Mezger ging zunächst auf die Darstellungen des Heiligen in der Scheerer Kirche ein: Der barocke Hochaltar zeigt den heiligen Nikolaus bei seiner Himmelfahrt, im Chorraum steht eine frühere Figur des Heiligen und schließlich gibt es noch die Nikolausfahne. „Der heilige Nikolaus war Kristallisationspunkt der Ortsfrömmigkeit“, stellte Mezger fest.
An vielen Orten werde dieser Heilige verehrt. In dem Maße, wie der Stellenwert des heiligen Nikolaus in der Kirche abnahm, stieg er in der Volksfrömmigkeit auf, erklärte Mezger. Heute denke jeder an die Vorweihnachtszeit und an Geschenke, wenn vom Heiligen gesprochen wird. Die Darstellungen haben sich vom ehrwürdigen Bischof zum populären Weihnachtsmann verschoben, bis hin zur karikierten Comicfigur. Kitsch und Konsum prägen vielfach das Bild des Heiligen.
Historizität nicht belegbar
Der heilige Nikolaus ist eine Figur, die aus zwei historischen Personen geformt wurde, sagte Mezger. Es gab einen Bischof in Myra (heute Demre in der Türkei) im vierten Jahrhundert und einen Abt in Zion im sechsten Jahrhundert. Ein Mönch habe beide irrtümlicherweise zusammengeführt. Die Forschung habe sich intensiv mit dem historischen Nikolaus befasst, konnte letztendlich seine Historizität nicht belegen. Aber gerade diese Unsicherheit habe dazu geführt, dass die Legendenbildung umso lebhafter gearbeitet habe, erklärte Mezger.
Um die Reliquien des heiligen Nikolauses wurde in frühen Zeiten heftig gestritten. Die kleine Kirche in Myra beherbergte das Grab des Bischofs. Die italienische Stadt Bari fuhr mit Schiffen rüber und holte die Gebeine des Heiligen, um sie in ihre große Kirche zu legen und zu verehren. Sie waren den Venezianern zuvorgekommen, die aber dennoch hinfuhren und ebenfalls Gebeine zurückbrachten. Lange stritten sich die Städte um die Echtheit der Reliquien, bis die Venezianer das Interesse daran verloren und nachgaben. In Bari wird das Fest des heiligen Nikolauses heute noch zwei Mal im Jahr mit großen Prozessionen gefeiert.

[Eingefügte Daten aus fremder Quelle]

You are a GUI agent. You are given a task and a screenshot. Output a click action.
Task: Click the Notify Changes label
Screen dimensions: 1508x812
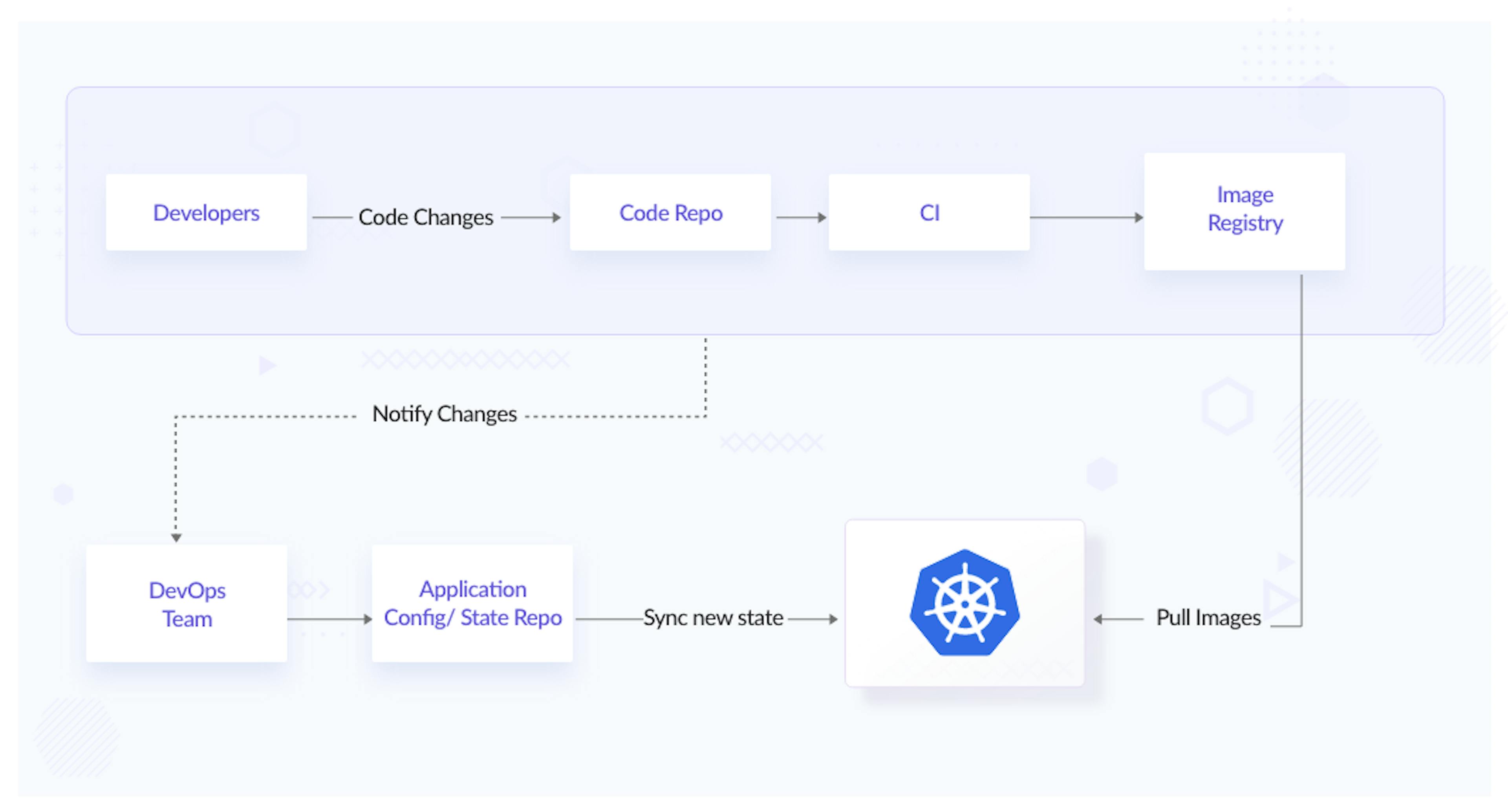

Mezger zeigte die vielen Darstellungen, die in einer Südtiroler Kirche die Legenden des heiligen Nikolauses erzählen. Die drei jungen Frauen, denen er drei goldene Kugeln schenke, damit sie standesgemäß heiraten können und die drei Schüler im Pökelfass, die er zum Leben wieder erweckte. Er hat Seefahrer aus dem Sturm gerettet, in Hungerszeiten in Myra das Kornwunder vollbracht. Er hat Diebe bestraft und einen Juden vor den betrügerischen Handlungen eines Christen bewahrt.
Nikolaus sei ein beliebter und in der Kirche hochgeehrter Heiliger gewesen, bis Papst Paul VI. ihn im Jahr 1969 von dem Generalkalender streichen lies. Nun steht der Heilige nur noch auf regionalen oder örtlichen Kalendern, wo er besonders verehrt wird. Aus der Volksfrömmigkeit haben sich unzählige Bräuche entwickelt, dem heiligen Nikolaus zu gedenken. Mezger stellte einen reichen Fundus an Bräuchen vor, bei denen auch das Dämonische den Heiligen begleitet. Diese Bräuche reichen bis in die Fasnet hinein.